Joe Exotic, whose real name is Joseph Maldonado-Passage, was convicted in a case involving the animal welfare activist Carole Baskin. Both were featured in Netflix’s Tiger King: Murder, Mayhem and Madness.
Wearing an orange prison jumpsuit, Maldonado-Passage still had his trademark mullet hairstyle, but the bleach-blond was fading to gray.
Baskin and her husband also attended the proceedings, and she said she was fearful that Maldonado-Passage could threaten her.
“He continues to harbor intense feelings of ill will toward me,” she said.

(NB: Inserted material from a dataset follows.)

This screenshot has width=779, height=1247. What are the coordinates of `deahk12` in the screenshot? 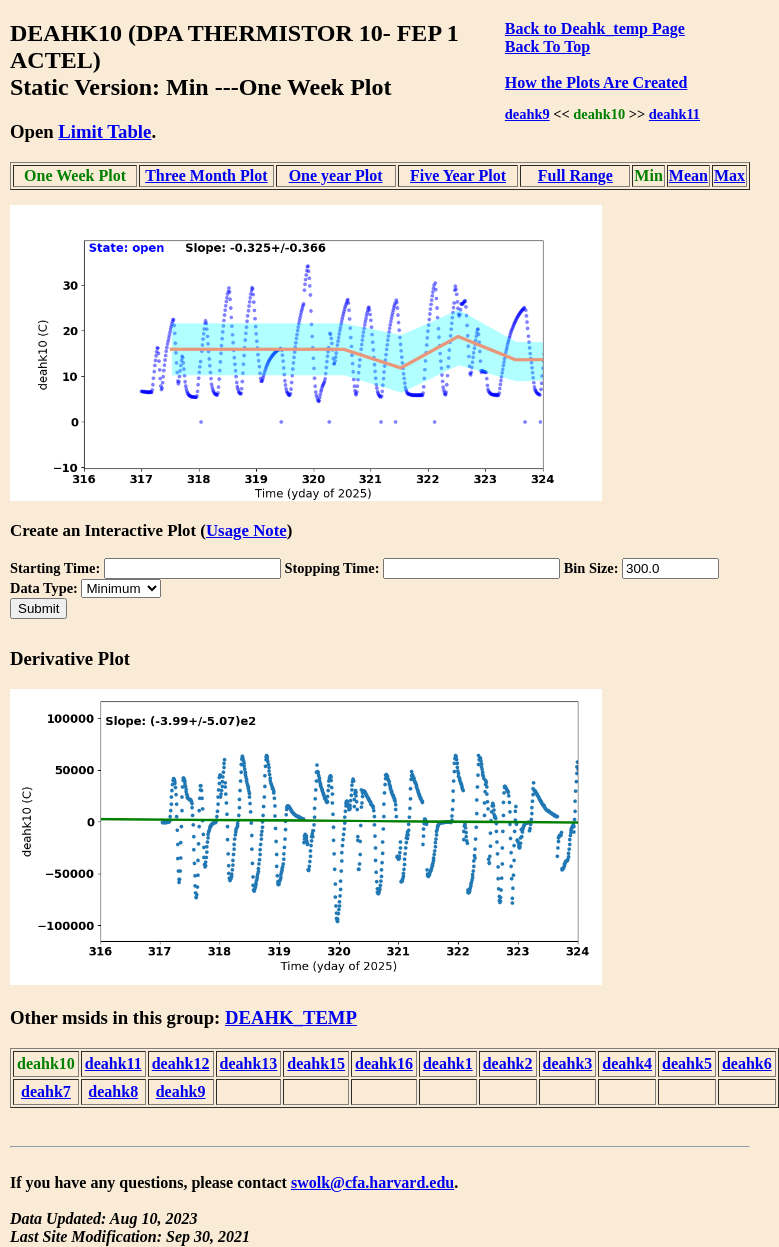 It's located at (181, 1063).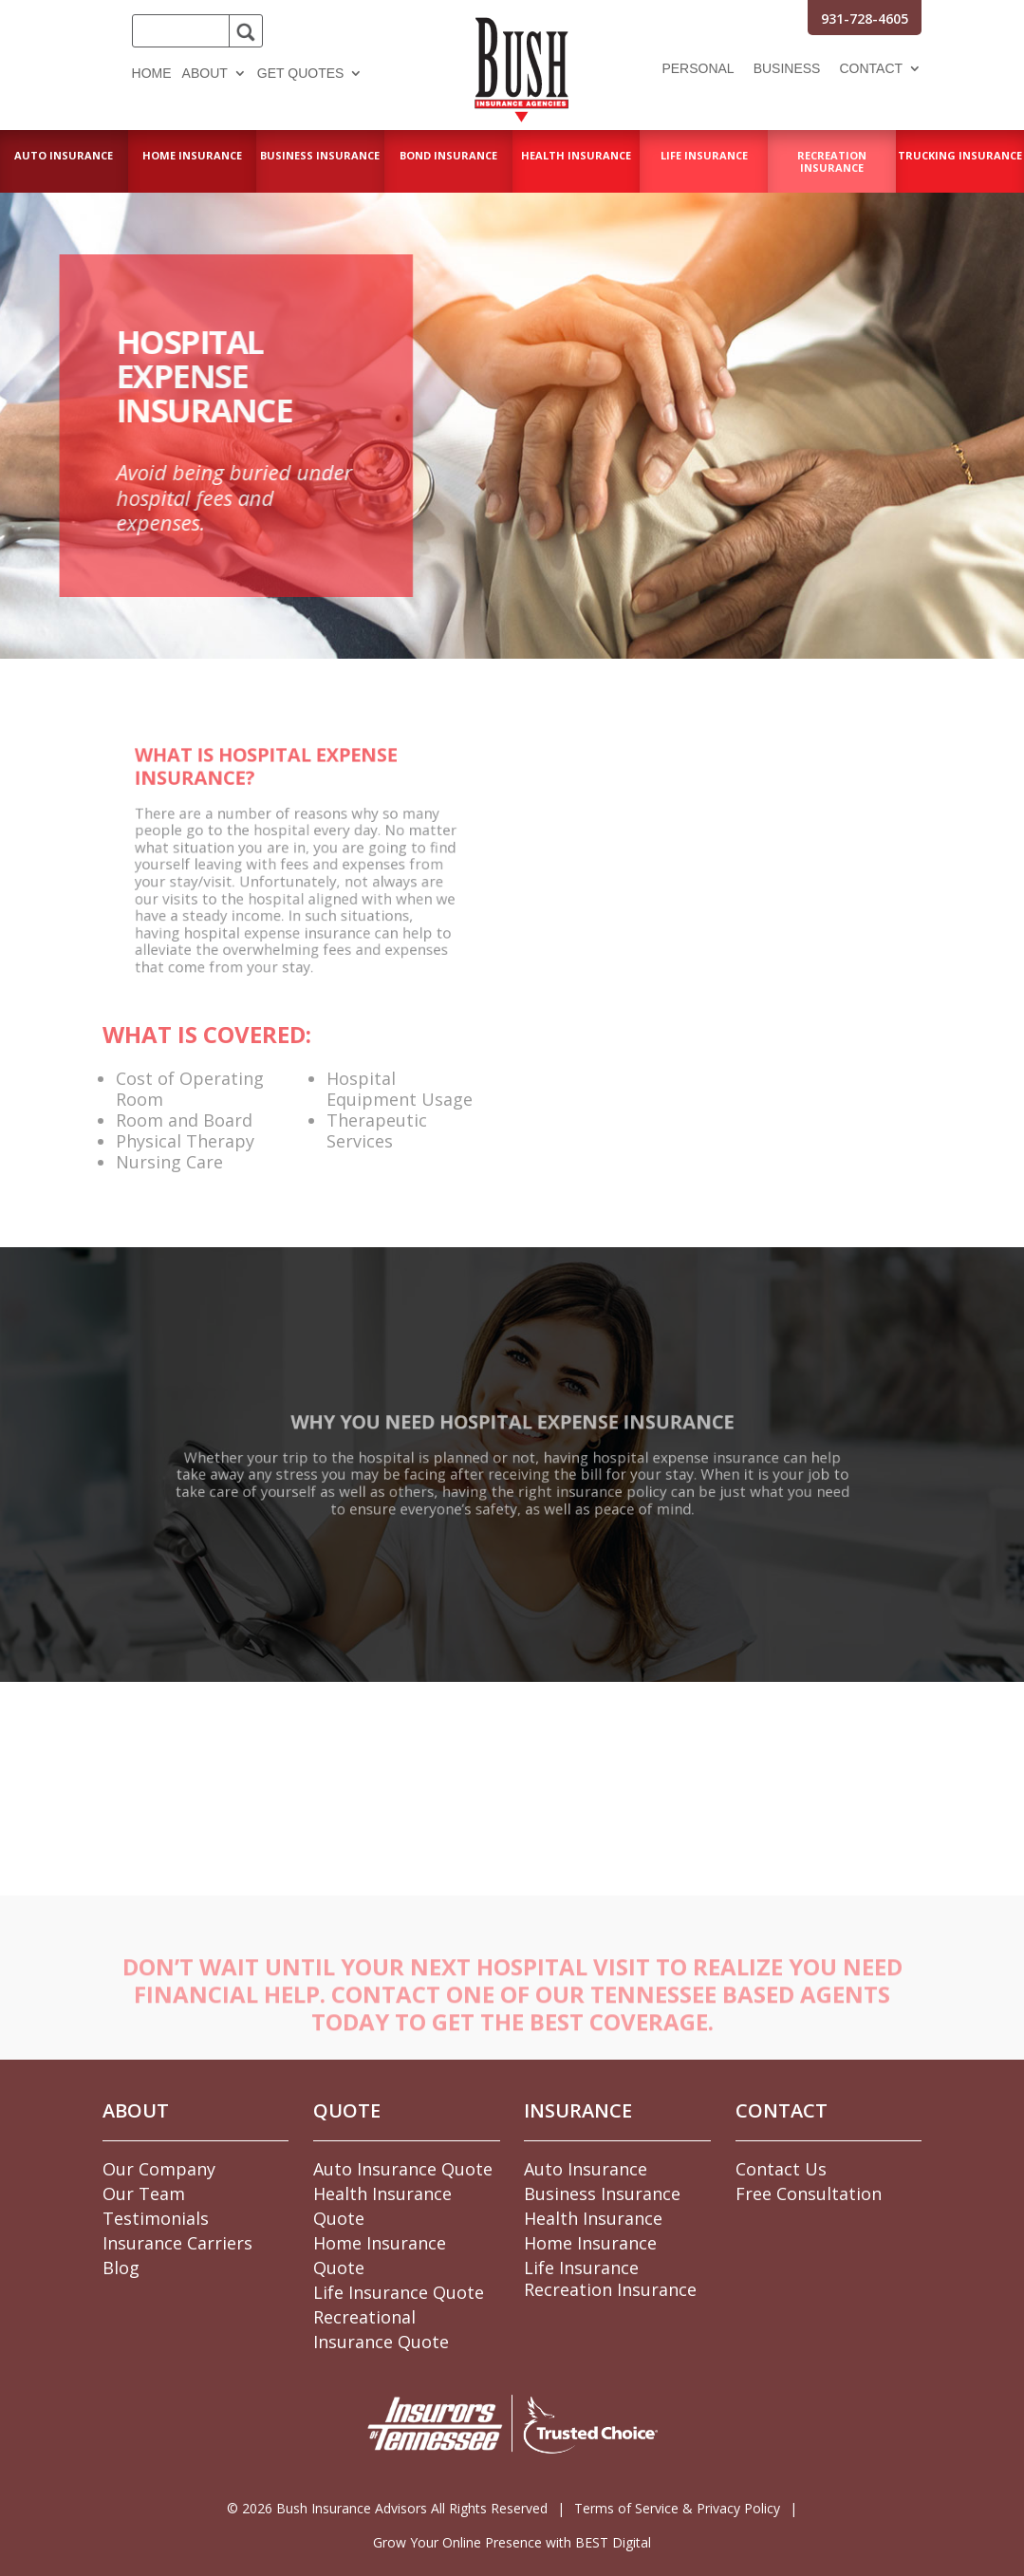  Describe the element at coordinates (602, 2193) in the screenshot. I see `Business Insurance` at that location.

Friday’s court proceedings came about after a federal appeals court ruled last year that the prison term he is serving on a murder-for-hire conviction should be shortened.
Supporters packed the courtroom, some wearing animal-print masks and shirts that read “Free Joe Exotic.” His attorneys said they would appeal both the resentencing and petition for a new trial.

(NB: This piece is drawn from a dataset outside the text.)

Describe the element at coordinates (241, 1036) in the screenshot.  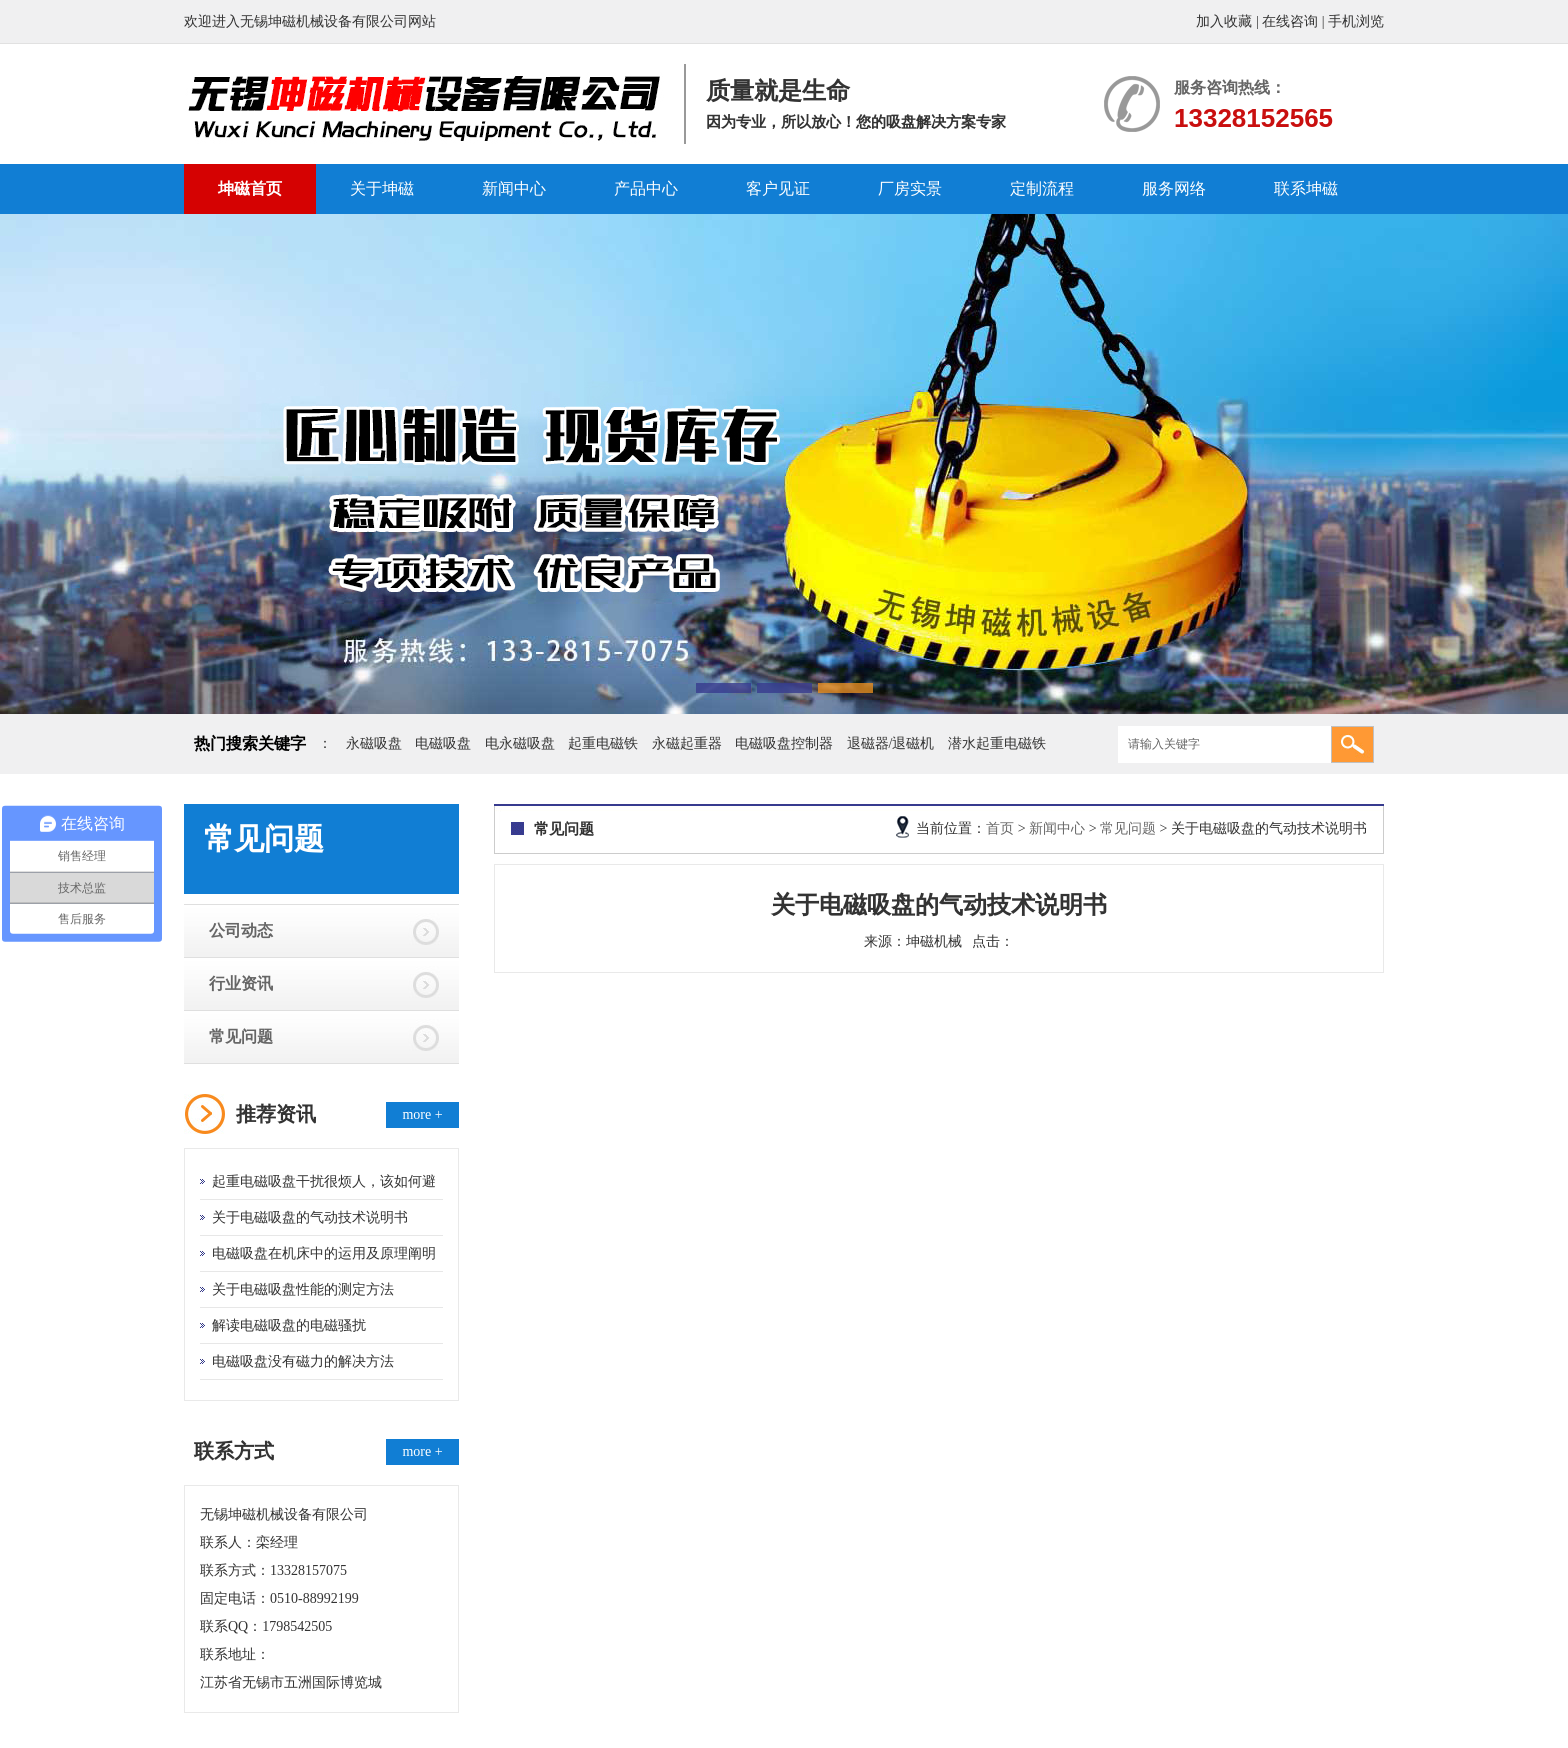
I see `常见问题` at that location.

The former zookeeper was sentenced in January 2020 to 22 years in prison after he was convicted of trying to hire two separate men to kill Baskin. A three-judge panel of the 10th US circuit court of appeals agreed with Maldonado-Passage that the court should have treated them as one conviction at sentencing because they both involved the same goal of killing Baskin, who runs a rescue sanctuary for big cats in Florida and had criticized Maldonado-Passage’s treatment of animals.
Prosecutors said Maldonado-Passage offered $10,000 to an undercover FBI agent to kill Baskin during a recorded December 2017 meeting. In the recording, he told the agent: “Just like follow her into a mall parking lot and just cap her and drive off.” Maldonado-Passage’s attorneys have said their client – who once operated a zoo in Wynnewood, Oklahoma, about 65 miles (105km) south of Oklahoma City – wasn’t being serious.
Maldonado-Passage, who maintains his innocence, also was convicted of killing five tigers, selling tiger cubs and falsifying wildlife records.